#### [Requirement]
Look below for the line that contains "You are a GUI", then copy it and each following line exactly, through and including the line that contains "The width and".
Segment Start: Records provided
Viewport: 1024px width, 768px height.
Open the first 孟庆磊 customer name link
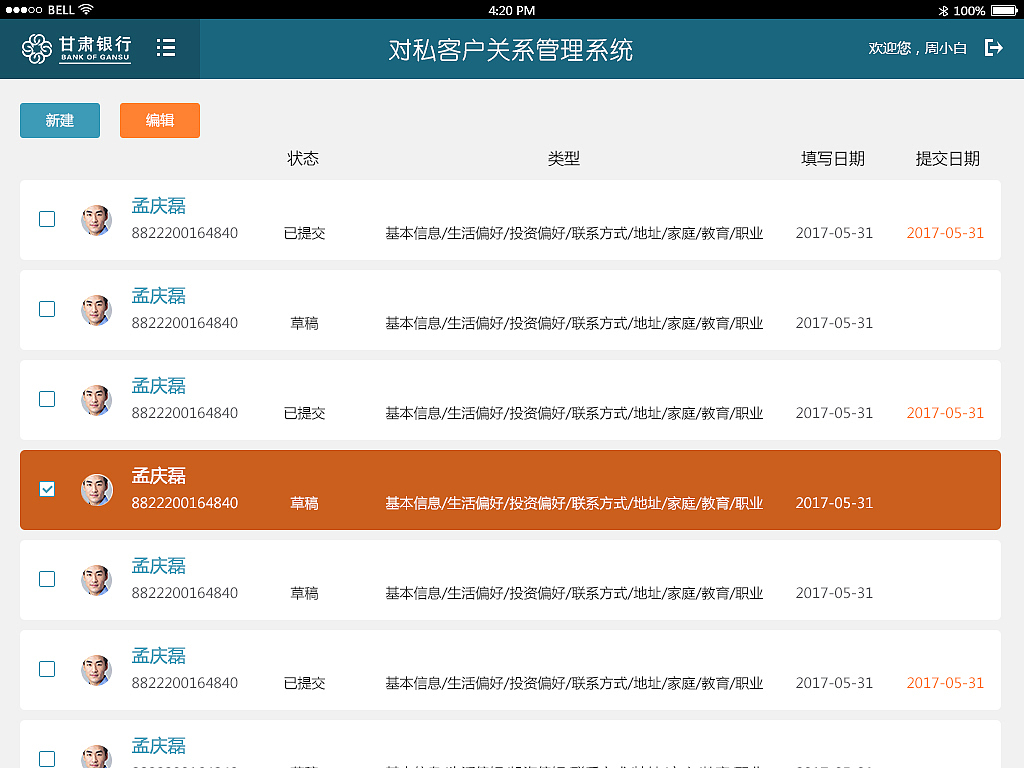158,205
Segment End: Records provided
Segment Start: Records provided
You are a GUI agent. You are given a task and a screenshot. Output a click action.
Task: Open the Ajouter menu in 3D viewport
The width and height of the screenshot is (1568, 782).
Segment End: Records provided
#### [Output of the task]
You are a GUI agent. You are given a task and a screenshot. Output a click action.
Task: Open the Ajouter menu in 3D viewport
The width and height of the screenshot is (1568, 782).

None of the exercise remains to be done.